Collected data:
# # # #

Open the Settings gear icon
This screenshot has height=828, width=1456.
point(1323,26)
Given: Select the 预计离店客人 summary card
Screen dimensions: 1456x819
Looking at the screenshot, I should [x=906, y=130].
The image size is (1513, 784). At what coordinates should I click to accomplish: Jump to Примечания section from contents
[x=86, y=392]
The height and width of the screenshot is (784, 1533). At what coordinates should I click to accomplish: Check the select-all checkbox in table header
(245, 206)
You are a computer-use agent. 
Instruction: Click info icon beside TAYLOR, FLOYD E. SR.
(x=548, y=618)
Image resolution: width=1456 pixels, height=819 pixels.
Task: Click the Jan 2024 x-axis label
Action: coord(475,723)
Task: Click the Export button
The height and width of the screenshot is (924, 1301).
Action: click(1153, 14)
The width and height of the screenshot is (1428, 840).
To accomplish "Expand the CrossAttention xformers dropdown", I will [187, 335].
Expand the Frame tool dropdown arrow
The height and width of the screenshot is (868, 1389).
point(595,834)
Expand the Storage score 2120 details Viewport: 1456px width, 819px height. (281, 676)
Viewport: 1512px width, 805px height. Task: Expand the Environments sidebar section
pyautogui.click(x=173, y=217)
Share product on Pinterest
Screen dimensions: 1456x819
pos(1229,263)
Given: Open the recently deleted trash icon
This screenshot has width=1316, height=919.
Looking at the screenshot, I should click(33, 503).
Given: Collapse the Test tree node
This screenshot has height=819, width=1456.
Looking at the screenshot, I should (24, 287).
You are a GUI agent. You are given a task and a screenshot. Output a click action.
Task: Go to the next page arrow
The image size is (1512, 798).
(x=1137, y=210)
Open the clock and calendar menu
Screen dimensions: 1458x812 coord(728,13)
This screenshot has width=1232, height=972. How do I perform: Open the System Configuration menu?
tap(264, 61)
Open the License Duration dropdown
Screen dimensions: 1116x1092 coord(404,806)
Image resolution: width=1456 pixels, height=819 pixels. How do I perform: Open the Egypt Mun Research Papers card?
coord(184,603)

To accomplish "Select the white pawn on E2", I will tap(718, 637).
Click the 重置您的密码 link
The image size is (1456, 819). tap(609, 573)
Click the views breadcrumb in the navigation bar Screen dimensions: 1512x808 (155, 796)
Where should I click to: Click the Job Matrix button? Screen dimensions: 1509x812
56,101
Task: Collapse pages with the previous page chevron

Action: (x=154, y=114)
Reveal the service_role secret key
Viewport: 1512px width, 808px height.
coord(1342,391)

# # # #

To do: Tell how many lines in the data contain the word "agent", answering with that number and no other text.

Output of the task: 2